In 1922, when Charles Levy and Nathan Berler invested approximately $70,000 to build the double house at 809-811 Riverside Drive, could they have foreseen that in less than a century, both houses would be landmarks in the Audubon Park Historic District and the house Berler occupied would be on the market for well over a million dollars?
Levy lived at 811 until after 1930 and the irregularly shaped lot lying on a steep slope where 158th Street meets Riverside Drive was registered in his name, but Berler’s name appeared prominently in all press coverage during construction and is now associated with both houses as well as the apartment building he built several years later at the adjoining 807 Riverside Drive.
Berler and Levy conceived the double house as an antidote for horizontal apartment living, a pendulum swing back towards the row house, but the experiment – no doubt a source of great irritation to residents across the Drive on the lower floors of the Grinnell, who lost their river views – ended with this one example. New Yorkers, particularly female New Yorkers, were not enthused about returning to vertical living, even if this new model did solve some of the light and ventilation problems associated with row houses – including a solarium attached to the living room – and did relocate the kitchen from the basement to the rear of the first floor, convenient, properly ventilated, and adjacent to the dining room. The houses revisited a negative feature of row houses; with living zones on separate floors, inhabitants had no choice but to traverse multiple staircases to accomplish life’s daily rituals and functions.

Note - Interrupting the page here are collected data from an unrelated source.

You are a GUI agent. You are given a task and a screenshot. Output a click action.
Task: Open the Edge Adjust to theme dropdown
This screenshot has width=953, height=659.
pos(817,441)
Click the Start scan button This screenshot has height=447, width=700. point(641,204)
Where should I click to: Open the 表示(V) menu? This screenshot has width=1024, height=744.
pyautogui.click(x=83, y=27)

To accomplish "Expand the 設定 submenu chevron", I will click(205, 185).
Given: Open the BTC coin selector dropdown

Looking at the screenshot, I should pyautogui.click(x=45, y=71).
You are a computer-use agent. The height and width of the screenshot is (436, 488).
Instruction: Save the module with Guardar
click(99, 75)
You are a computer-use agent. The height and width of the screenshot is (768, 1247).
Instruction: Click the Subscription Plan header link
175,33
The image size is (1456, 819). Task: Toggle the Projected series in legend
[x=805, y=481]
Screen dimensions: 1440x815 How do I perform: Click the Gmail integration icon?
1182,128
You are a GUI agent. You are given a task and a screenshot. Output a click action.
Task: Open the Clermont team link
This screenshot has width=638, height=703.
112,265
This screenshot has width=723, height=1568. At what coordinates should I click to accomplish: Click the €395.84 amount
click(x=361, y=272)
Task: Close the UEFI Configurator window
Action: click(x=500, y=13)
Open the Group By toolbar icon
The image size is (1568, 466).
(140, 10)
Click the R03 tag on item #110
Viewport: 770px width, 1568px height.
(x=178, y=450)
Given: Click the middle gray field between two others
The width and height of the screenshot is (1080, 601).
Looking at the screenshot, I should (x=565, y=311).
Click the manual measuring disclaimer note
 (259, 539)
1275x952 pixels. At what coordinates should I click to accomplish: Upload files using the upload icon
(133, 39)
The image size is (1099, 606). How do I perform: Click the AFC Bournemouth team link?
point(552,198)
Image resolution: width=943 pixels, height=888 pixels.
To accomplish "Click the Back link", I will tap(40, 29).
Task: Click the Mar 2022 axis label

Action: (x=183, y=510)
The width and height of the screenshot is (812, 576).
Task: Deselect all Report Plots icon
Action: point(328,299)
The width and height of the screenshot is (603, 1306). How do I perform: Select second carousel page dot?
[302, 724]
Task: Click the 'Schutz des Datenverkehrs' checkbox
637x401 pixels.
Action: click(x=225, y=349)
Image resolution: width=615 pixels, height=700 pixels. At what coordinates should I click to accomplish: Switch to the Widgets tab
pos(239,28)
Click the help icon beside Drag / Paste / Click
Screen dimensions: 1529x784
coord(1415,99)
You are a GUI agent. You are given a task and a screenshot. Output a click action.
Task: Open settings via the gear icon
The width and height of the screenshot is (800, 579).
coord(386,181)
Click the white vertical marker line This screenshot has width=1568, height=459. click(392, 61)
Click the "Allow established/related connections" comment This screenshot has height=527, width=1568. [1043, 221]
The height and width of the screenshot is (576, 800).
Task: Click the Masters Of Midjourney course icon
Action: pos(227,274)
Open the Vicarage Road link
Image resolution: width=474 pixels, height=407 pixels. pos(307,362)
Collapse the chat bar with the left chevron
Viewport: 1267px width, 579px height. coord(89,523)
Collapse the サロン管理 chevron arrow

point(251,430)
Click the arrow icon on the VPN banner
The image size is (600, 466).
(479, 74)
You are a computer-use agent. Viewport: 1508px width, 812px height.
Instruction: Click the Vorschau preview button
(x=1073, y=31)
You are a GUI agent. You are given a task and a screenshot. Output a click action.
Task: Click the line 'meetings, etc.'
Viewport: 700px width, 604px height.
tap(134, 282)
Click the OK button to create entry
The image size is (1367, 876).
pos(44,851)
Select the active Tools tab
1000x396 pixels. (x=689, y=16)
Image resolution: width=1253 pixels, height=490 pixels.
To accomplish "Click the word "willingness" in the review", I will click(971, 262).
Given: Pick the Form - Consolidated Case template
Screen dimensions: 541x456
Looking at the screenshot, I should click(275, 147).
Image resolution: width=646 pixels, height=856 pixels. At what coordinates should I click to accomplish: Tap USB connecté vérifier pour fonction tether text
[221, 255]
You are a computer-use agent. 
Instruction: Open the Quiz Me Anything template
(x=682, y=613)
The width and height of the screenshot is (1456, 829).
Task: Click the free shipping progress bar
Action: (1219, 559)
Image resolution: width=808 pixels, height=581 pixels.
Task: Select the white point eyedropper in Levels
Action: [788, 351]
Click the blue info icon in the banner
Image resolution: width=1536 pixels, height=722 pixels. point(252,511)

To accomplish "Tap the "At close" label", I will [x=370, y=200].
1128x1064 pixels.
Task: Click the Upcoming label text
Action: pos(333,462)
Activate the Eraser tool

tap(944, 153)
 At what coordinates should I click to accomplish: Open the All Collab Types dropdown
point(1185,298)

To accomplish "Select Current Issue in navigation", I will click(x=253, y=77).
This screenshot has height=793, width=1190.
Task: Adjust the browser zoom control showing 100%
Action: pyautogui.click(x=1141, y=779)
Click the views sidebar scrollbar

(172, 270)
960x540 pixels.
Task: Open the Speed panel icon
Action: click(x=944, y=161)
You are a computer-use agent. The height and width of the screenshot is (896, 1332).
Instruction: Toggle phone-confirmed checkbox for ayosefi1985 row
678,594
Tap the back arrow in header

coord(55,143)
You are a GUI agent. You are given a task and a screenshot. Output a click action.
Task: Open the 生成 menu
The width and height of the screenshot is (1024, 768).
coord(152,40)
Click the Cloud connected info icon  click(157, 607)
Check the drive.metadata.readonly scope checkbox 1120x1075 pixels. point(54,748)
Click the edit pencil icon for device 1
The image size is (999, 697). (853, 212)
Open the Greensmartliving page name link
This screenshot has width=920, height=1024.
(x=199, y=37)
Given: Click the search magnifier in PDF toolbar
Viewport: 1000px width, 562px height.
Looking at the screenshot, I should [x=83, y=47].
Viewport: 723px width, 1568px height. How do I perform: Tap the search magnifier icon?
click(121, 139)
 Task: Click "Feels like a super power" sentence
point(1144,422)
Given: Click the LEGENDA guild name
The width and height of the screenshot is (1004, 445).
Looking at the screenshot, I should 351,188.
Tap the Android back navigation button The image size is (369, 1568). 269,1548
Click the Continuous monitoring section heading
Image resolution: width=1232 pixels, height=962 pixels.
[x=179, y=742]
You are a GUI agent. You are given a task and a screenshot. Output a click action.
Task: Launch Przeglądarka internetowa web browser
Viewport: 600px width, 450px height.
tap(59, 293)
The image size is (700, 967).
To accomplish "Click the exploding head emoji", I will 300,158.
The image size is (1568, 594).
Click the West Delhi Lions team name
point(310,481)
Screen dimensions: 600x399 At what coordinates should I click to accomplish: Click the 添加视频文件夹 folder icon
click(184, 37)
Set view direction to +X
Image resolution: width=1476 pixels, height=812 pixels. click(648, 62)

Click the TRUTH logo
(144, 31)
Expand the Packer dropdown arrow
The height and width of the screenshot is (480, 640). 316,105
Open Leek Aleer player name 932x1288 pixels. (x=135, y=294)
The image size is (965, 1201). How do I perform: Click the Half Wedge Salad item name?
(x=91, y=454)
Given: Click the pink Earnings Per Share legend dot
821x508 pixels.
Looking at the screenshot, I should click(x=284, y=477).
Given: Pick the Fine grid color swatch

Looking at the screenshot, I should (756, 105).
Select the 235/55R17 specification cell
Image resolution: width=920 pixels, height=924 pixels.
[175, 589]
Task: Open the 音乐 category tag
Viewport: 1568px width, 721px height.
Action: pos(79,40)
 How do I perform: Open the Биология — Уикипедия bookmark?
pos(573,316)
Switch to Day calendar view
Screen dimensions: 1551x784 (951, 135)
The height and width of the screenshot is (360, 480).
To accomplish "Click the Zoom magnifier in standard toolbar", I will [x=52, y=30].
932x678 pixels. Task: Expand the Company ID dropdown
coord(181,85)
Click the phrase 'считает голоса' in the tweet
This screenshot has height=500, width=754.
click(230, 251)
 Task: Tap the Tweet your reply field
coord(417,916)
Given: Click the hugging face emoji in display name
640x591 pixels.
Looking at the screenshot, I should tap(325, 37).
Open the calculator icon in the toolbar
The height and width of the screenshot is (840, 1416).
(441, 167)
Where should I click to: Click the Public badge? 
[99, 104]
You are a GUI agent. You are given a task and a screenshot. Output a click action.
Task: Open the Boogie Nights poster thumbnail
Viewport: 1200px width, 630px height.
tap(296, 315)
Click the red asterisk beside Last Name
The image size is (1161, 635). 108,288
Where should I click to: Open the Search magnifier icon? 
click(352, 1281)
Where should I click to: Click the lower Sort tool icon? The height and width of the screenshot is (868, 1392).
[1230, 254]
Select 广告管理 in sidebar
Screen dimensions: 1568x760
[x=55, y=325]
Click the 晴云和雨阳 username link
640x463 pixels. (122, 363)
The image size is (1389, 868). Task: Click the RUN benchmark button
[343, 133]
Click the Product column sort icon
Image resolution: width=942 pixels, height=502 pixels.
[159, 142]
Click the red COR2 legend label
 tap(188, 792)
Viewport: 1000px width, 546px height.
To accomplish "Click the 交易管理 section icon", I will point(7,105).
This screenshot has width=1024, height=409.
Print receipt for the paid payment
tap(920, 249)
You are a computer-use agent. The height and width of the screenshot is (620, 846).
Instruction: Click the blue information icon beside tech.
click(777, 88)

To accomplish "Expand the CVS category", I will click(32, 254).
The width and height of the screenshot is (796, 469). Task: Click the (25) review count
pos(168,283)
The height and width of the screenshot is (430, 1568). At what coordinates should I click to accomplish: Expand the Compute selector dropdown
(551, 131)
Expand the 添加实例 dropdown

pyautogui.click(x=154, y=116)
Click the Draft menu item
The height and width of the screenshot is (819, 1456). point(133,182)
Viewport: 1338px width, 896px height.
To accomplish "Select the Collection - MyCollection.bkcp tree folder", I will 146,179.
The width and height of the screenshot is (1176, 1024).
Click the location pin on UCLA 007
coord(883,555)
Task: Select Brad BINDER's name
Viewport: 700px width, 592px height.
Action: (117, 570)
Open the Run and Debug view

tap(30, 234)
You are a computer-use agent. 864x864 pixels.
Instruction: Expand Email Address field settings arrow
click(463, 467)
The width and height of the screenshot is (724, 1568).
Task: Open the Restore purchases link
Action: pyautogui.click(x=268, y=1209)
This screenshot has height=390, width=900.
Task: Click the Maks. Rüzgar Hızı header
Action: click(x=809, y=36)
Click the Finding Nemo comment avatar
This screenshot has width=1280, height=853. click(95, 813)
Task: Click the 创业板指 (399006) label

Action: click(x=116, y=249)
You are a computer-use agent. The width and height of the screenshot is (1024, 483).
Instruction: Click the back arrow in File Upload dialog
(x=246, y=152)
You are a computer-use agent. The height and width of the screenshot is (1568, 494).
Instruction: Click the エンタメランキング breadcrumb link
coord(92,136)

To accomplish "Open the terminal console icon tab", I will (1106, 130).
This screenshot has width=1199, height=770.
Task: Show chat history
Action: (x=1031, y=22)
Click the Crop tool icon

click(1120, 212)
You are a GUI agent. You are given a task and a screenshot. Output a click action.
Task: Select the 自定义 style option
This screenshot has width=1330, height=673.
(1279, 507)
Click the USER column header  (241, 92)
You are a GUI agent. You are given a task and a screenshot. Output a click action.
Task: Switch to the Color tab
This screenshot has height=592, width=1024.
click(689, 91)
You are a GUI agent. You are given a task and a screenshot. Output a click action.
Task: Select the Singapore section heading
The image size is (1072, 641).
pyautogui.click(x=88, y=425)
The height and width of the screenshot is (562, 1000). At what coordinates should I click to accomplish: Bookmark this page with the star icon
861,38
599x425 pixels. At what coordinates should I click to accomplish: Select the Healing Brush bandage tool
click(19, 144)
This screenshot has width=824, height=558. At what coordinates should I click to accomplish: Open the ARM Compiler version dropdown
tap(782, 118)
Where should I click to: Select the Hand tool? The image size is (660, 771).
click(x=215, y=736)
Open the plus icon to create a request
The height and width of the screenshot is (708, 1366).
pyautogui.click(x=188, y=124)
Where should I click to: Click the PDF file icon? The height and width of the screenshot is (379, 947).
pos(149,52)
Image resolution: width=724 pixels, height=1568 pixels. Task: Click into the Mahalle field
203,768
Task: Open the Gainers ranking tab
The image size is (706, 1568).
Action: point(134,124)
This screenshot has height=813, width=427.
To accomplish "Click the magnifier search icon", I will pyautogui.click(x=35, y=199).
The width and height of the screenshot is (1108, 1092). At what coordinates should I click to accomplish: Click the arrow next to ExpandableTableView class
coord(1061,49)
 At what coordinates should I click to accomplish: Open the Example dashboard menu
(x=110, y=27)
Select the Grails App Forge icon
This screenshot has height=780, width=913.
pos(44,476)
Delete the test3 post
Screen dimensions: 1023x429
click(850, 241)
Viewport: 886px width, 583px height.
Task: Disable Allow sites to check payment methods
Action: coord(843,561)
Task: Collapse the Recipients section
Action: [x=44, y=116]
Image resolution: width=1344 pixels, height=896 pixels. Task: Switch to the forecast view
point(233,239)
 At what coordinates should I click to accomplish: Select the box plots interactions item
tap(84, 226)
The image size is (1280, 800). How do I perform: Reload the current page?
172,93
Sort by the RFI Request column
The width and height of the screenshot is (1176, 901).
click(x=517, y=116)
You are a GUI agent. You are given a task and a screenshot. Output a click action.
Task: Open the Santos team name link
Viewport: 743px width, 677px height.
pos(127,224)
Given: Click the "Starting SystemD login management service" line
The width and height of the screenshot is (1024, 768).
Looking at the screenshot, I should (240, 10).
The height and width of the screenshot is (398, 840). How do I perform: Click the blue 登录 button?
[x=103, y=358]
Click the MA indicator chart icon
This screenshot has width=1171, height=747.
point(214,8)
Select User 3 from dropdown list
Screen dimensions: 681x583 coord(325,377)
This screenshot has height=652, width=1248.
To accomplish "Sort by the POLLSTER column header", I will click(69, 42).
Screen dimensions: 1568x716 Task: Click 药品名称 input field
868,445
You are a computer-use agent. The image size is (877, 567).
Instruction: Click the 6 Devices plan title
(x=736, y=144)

On the other hand, with early 20th Century conveniences and appliances, despite the multiple staircases, Mrs. Berler sufficed with one permanent servant – German-born Tony Lang, and Mrs. Levy had no live-in help. As the floor plan and pictures of the interior reveal, the main staircase was not a steep ladder, the reviled hallmark of the middle-class row house, nor were the rooms dark and narrow. Berler’s living room was sufficiently large to accommodate a Welte organ, called an organ, but probably an orchestrion, the organ equivalent of a player piano, featuring organ pipes as well as percussion effects, and sometimes even a piano.
In the 1930 Federal Census, Berler declared his house worth $40,000 and Levy priced his at $50,000. Shortly afterwards, both men relocated, leasing their respective houses for several years before selling them. Like other buildings in the Audubon Park area, the Berler houses endured the real estate shifts after World War II and steady decline from the late ‘60s to early ‘90s, but shielded from the negative effects of rent stabilization – an imbalance between what a landlord could collect and the increasing need for repairs and upgrades to aging buildings – the owner-occupied houses survived in better condition than the neighboring apartment buildings.
Chance visitors to the corner of 158th Street and Riverside Drive rarely fail to pause – often in visible wonder – when they discover the Berler Houses. That fascination has only increased now that Nathan Berler’s house bears a large For Sale sign.